**Texto de origem:**

Os professores todos são extremamente ocupados, a sobrecarga de trabalho não é pequena, o envolvimento com coordenações, ou envolvimento com projetos, ou projetos de pesquisa, o número de docência orientada, a carga docente é grande, ou seja, temos muitas coisas para cuidar. Se não tiver, em algum momento, um elemento agregador a gente percebe que isso não vai acontecer [...]. É o papel da coordenação, é para isso que existe uma coordenação, é para cuidar do curso, [...] não é para assumir papel burocrático de assinar documentos e encaminhar processos. [...]. Como fazer e o que fazer, esse é um papel do coletivo, mas esse papel agregador me parece ser papel da coordenação. (Marlon, professor do curso de Pedagogia - diurno, IES pública).

É sempre um desafio porque tem a demanda bastante alta de disciplinas, e aí tem as participações nossas, nós temos participações em comissões; e faço parte da comissão do GAP, aí tem que organizar o horário para dar certo, eu faço parte do Núcleo Docente Estruturante do curso do noturno. [...] tenho mais o PIBID que eu tenho que conciliar. Tudo isso com todas as disciplinas e, às vezes, mais os convites para eventos que a gente acaba indo proferir palestras, os projetos de extensão e de pesquisa, então a gente tem que ‘se virar nos 30’, às vezes, os três turnos e nem sempre a gente consegue [...]. Aí eu digo que não vou levar nada para o final de semana e acabo levando, porque eu não tenho como dar conta. (Joana, professora do curso de Educação Especial - noturno, IES pública).

[...] eu tenho uma carga horária altíssima. Eu não sei se é uma questão de departamento porque a gente tem ali os dois cursos que tem que dar conta, mas para teres uma ideia, eu tenho dezesseis horas frente aluno só de Graduação, mais de pós e fora a questão administrativa, a comissão e projetos que tu tens que dar conta. Então, hoje, se eu comparar com a escola, eu acho que tenho melhores condições de trabalho aqui, mas a gente tem essa massiva demanda, o que compromete entende, eu entendo que comprometa o que a gente faz. (Rita, professora do curso de Educação Especial - diurno, IES pública).

[...] o meu desafio maior aqui, eu acho, é a gente ter que trabalhar todo o curso porque como a gente não é lotado em um departamento, tu precisas saber o curso inteiro de Pedagogia, porque a qualquer momento tu vais dar aula de qualquer coisa, então isso é um agravante para a gente, porque se tu és lotado por departamento, sabes que não vais fugir mais ou menos daquela área. Eu acho que o outro desafio que ainda temos, que eu tenho, é trabalhar de forma interdisciplinar com os meus colegas [...] e é um desafio para todos nós; tu conseguires enxergar uma avaliação conjunta e o todo da formação; a gente precisa conhecer todo o curso, isso te dá possibilidade de enxergares o todo da formação. (Bárbara, professora do curso de Pedagogia - noturno, IES comunitária).

**Extrato de dados:**
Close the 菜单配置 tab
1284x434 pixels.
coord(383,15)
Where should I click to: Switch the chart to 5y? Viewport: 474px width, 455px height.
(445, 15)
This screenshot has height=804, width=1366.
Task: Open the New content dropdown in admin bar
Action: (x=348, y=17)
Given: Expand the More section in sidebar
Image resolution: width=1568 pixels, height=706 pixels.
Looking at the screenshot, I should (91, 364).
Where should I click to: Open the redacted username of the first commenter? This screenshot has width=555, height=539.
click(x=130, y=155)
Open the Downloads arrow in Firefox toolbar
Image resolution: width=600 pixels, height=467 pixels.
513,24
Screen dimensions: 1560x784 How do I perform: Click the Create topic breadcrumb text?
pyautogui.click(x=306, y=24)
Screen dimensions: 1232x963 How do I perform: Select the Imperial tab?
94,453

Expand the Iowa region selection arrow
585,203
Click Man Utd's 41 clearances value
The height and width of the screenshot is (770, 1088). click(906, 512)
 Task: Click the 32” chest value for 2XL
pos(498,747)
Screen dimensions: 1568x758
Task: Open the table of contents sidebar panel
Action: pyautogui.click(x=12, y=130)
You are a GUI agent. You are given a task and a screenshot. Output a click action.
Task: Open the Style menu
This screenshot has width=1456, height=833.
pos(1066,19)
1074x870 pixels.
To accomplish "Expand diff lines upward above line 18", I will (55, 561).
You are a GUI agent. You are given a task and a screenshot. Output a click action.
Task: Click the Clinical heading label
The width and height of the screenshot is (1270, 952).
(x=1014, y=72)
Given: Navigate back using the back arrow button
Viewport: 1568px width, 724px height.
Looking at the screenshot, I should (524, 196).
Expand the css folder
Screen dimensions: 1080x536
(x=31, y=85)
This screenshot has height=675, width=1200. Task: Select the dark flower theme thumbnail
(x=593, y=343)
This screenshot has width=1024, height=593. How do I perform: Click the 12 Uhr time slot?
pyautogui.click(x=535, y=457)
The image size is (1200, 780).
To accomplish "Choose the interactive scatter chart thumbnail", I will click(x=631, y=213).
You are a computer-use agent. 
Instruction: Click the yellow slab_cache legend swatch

**As tarefas:**
a: Nos depoimentos de professores, quantas horas frente aluno só de Graduação Rita diz ter?
b: Escreva um parágrafo que dê sequência aos depoimentos de professores a partir do ponto em que terminam.

**Respostas por tarefa:**
a: Dezesseis horas.

b:
A capacidade de elaborar e processar os acontecimentos cotidianos está implicada por uma racionalidade que se torna reduzida ou limitada pelas condições institucionais, caracterizando a complexidade da tomada de decisão mediante as intensas demandas instituídas no contexto. Assim, questões se impõem: como priorizar o ensino quando o contexto institucional lhe conduz a assunção de um conjunto de demandas que extrapolam as necessidades curriculares? Como equacionar o tensionamento presente entre o tempo acadêmico e o tempo formativo, considerando-se a dinâmica institucional e as dinâmicas pedagógicas daí decorrentes?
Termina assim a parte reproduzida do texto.